8. Juni 2018 - Der Bundesrat hat heute die Bundesregierung aufgefordert, sich noch intensiver dafür einzusetzen, die schweren Rechtsabbiegeunfälle zwischen Lkw über 7,5 Tonnen mit Rad Fahrenden oder Fußgängerinnen und Fußgängern zu vermeiden. Die Landesregierungen plädieren dafür, dass Lkw mit Abbiegeassistenten ausgestattet werden. Diese sollen warnen, sobald sich eine Person im „Toten Winkel“ befindet.
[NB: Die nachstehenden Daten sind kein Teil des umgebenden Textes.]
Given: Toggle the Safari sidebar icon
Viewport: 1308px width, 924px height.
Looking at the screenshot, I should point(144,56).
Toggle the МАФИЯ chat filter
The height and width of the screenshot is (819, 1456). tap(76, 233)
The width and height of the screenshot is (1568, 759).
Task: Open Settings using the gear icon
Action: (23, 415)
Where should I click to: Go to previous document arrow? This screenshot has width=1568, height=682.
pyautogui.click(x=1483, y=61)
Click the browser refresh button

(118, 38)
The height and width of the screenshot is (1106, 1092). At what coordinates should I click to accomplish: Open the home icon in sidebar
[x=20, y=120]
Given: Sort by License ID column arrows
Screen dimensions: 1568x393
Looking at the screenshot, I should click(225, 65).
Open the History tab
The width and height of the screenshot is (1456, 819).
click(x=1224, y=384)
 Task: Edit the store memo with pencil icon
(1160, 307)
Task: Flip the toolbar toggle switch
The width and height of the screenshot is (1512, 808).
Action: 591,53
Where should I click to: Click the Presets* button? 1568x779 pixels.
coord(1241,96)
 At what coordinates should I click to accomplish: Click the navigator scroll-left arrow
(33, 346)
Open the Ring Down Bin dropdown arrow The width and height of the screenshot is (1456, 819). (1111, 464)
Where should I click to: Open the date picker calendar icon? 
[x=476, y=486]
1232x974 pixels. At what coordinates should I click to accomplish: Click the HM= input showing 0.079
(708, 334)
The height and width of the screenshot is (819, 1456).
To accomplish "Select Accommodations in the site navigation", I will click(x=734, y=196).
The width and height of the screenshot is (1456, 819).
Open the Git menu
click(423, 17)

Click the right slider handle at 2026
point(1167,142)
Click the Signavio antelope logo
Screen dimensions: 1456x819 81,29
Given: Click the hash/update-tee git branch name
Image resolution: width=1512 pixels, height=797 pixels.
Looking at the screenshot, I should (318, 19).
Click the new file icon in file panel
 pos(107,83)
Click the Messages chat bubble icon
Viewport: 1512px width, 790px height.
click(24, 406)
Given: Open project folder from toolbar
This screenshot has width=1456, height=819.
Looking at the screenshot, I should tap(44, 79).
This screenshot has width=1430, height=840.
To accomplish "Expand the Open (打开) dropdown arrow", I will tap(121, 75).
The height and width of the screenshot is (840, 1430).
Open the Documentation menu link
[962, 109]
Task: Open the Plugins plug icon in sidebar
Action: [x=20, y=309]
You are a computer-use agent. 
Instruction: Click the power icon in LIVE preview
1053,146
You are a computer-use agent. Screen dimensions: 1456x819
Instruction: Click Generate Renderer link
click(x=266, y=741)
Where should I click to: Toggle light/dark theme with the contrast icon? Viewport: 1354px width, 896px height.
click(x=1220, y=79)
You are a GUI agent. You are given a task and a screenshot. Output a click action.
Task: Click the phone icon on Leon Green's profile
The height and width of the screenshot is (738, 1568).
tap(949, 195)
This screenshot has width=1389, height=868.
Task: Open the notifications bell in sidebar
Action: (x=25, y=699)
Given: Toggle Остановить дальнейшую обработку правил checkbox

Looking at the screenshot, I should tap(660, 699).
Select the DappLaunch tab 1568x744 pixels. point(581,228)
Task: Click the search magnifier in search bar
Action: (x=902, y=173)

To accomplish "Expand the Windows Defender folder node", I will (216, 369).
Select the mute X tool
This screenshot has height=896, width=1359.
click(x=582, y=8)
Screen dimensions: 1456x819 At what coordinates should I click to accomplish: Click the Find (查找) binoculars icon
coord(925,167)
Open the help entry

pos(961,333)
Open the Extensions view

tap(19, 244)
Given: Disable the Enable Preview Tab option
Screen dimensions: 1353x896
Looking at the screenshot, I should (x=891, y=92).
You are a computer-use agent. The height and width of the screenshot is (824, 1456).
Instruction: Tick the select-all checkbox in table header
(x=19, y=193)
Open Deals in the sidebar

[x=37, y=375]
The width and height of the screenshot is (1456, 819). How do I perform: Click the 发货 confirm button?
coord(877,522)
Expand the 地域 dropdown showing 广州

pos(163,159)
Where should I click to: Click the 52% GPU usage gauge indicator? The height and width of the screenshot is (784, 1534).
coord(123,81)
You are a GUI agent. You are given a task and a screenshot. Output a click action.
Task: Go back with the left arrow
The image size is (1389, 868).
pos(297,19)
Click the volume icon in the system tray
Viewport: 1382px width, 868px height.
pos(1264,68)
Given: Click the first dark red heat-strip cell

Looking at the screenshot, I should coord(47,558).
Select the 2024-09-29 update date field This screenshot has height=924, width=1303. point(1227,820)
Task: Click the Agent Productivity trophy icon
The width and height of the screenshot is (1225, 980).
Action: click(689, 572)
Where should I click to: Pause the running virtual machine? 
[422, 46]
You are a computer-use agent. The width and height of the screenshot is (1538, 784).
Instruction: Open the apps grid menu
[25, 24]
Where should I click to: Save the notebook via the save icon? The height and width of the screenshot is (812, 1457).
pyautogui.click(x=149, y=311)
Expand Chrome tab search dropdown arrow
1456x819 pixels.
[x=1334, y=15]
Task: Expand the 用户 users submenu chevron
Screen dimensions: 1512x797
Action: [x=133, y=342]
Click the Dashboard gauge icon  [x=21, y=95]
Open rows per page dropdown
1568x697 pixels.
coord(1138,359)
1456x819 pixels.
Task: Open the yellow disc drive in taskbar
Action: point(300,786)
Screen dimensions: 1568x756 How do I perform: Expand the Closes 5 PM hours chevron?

Langfristig müssen Abbiegeassistenten bremsen können

„Abbiegeassistenten retten Leben! Wir brauchen schnell wirksame Systeme für alle Lkw", sagt Dr. Walter Eichendorf, Präsident des Deutschen Verkehrssicherheitsrats (DVR). „Der erste Schritt ist: umgehend Kollisionswarner für alle Fahrzeuge über 7,5 Tonnen einführen, auch als Nachrüstlösung. Der zweite Schritt: Die Systeme müssen auch eine Notbremsung einleiten können", so Dr. Eichendorf weiter. „Hersteller und Zulieferer müssen mit Hochdruck daran arbeiten. Die Landesregierungen sollten ihren Einfluss auf die Industrie nutzen, um das zu erreichen. Auch wenn die technische Entwicklung noch nicht abgeschlossen ist, sollten die Anforderungen an Abbiegeassistenten bereits festgelegt werden", findet der Präsident.